Limitations & Future Work

  • Dependency on prompt pair quality: Steering vectors depend on the difference between prompt pairs. Abstract concepts require many pairs (196) for stability; poor prompt design may lead to inaccurate directions.
  • Linear assumption: The method relies on the assumption that concepts can be represented by a single linear direction. It remains unclear how well this handles highly tangled or context-dependent concepts.
  • Multi-concept interference: When averaging or orthogonalizing multiple vectors, concepts might interfere with each other. Robustness for large-scale concurrent erasure needs more verification.
  • Detector dependency: Evaluation relies on NudeNet/Q16 detectors, which have their own false positive/negative rates.

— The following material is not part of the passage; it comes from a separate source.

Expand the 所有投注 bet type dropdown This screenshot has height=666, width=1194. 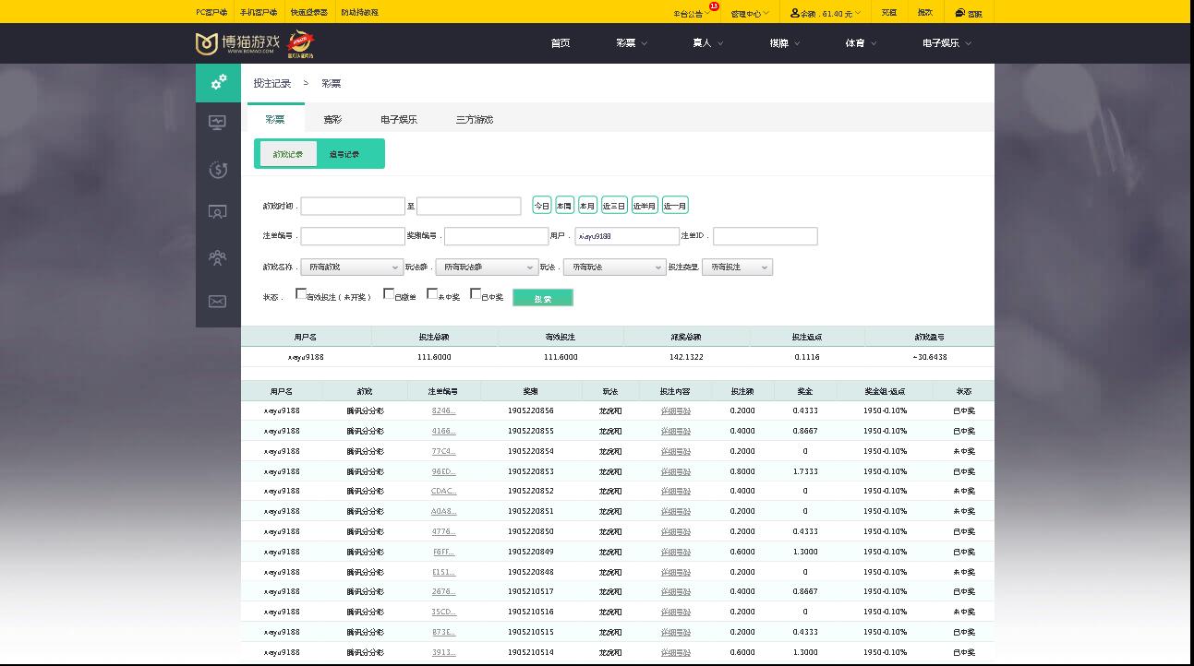tap(737, 268)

  • vs. ESD / Receler (Fine-tuning/Weight editing): These rely on pushing probability sets toward null tokens, which often causes collateral damage to related concepts. CASteer is training-free and adaptive.
  • vs. UCE / RECE / MACE (Direct weight modification): Effective for concrete concepts but struggle with abstract ones like nudity and require parameter modification.

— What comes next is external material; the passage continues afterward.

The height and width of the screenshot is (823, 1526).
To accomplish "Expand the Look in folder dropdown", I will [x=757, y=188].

  • vs. SPM / DoCo: These fail on implicit concepts (e.g., "mouse from Disneyland"), whereas CASteer succeeds by acting on the joint latent space.

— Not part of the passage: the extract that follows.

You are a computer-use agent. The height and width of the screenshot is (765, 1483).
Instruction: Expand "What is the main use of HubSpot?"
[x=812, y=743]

  • vs. SDID (Inducing concepts via vectors): SDID learns a vector to add to bottleneck activations to "induce" concepts. CASteer uses training-free vectors in the opposite way for precise "erasure."
  • vs. SAeUron (Finding directions with SAEs): SAEs are unstable, require massive training, and don't allow pre-specified attribute sets. CASteer is training-free with direct control.

Rating

  • Novelty: ⭐⭐⭐⭐⭐ Transform concept erasure into dynamic linear projection on CA outputs; training-free yet beats SOTA.
  • Experimental Thoroughness: ⭐⭐⭐⭐⭐ Covers nudity, inappropriate content, concrete concepts, and styles across multiple backbones and implicit prompts.
  • Writing Quality: ⭐⭐⭐⭐ Clear derivations, well-motivated \(\beta=2\), though some details are in the appendix.
  • Value: ⭐⭐⭐⭐⭐ Training-free, zero-overhead, and bakeable into weights; extremely practical for safe diffusion model deployment.